Saturday, October 16, 2004

THE DEBATES: WHAT WE DIDN’T HEAR

By William Fisher

Margaret Carlson of TIME magazine, who describes herself as “a product of the (Catholic) School of the Good Shepherd outside of Harrisburg, Pennsylvania”, writes in the Los Angeles Times that she finds it “jarring” that “the word ‘lesbian’ still leaps out in the middle of a presidential debate.”

It may be “jarring” to Ms. Carlson, but the more important point is that it is totally irrelevant to one’s choice for president.

Meanwhile, an editorial in the Raleigh (North Carolina) News and Observer congratulates Messrs. Bush and Kerry for giving the American people “a series of informative and energetic dialogues”. The paper concludes that “if all Americans were to case their votes for president based on what they had an opportunity to learn in the three presidential debates, that final choice would represent the consensus of an educated, enlightened electorate – something that would be healthy, indeed.”

Allow me to demur. The exquisitely negotiated minuet as to format and ground rules for these debates virtually guaranteed the triumph of sound bites over substance. These ensured that voters would never hear enough about any single issue to be even minimally informed.

Worse, in two of the three debates, the questions put to the candidates were written by the debate moderators.
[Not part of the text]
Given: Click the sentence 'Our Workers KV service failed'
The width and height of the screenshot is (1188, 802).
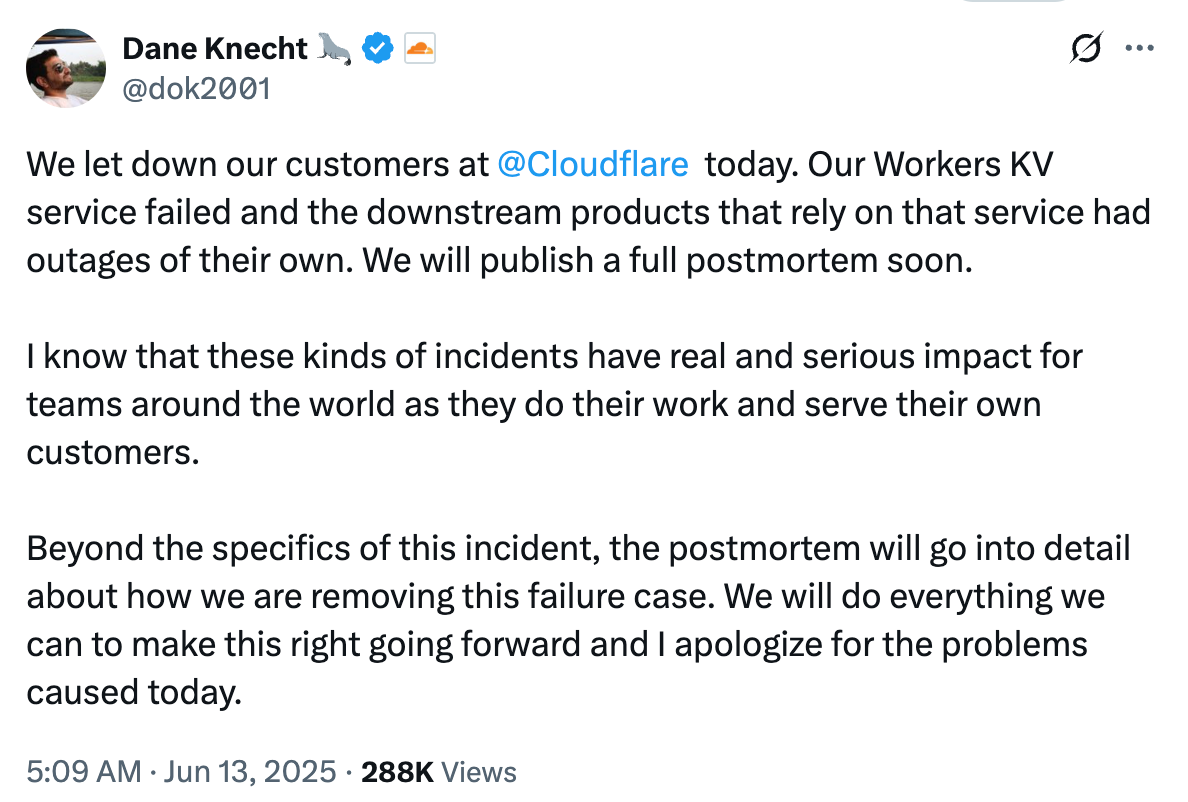Looking at the screenshot, I should coord(930,164).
In the middle debate, the so-called Town Hall format, voters submitted the questions and the moderators selected which ones to ask.
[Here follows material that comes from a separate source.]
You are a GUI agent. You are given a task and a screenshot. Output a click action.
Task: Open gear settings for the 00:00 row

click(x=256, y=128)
So, while we now know what the moderators think is important, the debates and the debaters remained silent on some of the most important issues facing the US. One such issue is the Israeli-Palestinian dispute, only briefly mentioned in passing; a second is Abu Ghraib and related prisoner abuses issues – not mentioned at all; a third is reform of our intelligence community, counter-terrorism policy, homeland security and the impact of these issues on American civil liberties.

John Kerry well knows – and has said so on other occasions – that the road to peace in the Middle East runs not through Baghdad but through Jerusalem. It can only be viewed as a lesson in Pandering 101 that he never mentioned – and the president never had to defend -- his outrageous and unproductive positions on this issue. The President needed to be held accountable for abdicating responsibility for addressing this issue with energy, consistency and imagination, and personal involvement. And candidate Kerry failed to do so.

Mr. Kerry also failed to mention the prisoner abuse scandal and the role it has played in the collapse of American credibility around the world. He knows that, contrary to the President’s unconscionable spin on this issue, these bestial acts were far from the work of ‘a few bad apples’. He knows that the CIA is being investigated for, as a Washington Post editorial put it, “introducing abusive interrogation techniques into Iraq and illegally hiding prisoners from the International Red Cross.” He knows that a major Pentagon investigation of how US interrogation policies spread through Afghanistan and Iraq was to be released by the end of September, but has yet to appear. And he knows that a panel appointed by the Pentagon found responsibility for prisoner abuse at senior levels of the Pentagon, the Justice Department and the White House, and that no one in the Bush Administration has yet been held accountable.

In the final debate, Mr. Kerry excoriated the president for failing to inspect 95% of the millions of freight containers that enter US ports each year, and for inspecting airline luggage but not airfreight. But he left unaddressed the issues of a gigantic, under-funded mega-bureaucracy known as the Department of Homeland Security; an intelligence community whose long-overdue reform was initially opposed by the president; a Justice Department that took 5,000 people into custody and convicted no one; and a truly sinister piece of legislation passed by the House of Representatives that would facilitate even more secretive detentions and deportations – including deportations of asylum-seekers to countries where they would likely face torture. If less draconian and more effective legislation is to emerge, the thanks will go not to Senator Kerry, or to the president, but to the 9/11 Commission and to the boundless energy and determination of the 9/11 survivors’ families.

That the candidates shared the same stage was good. That what we saw and heard could be called ‘debates’ is arguable. That the result was likely to produce anything like “an educated, enlightened electorate” is delusional.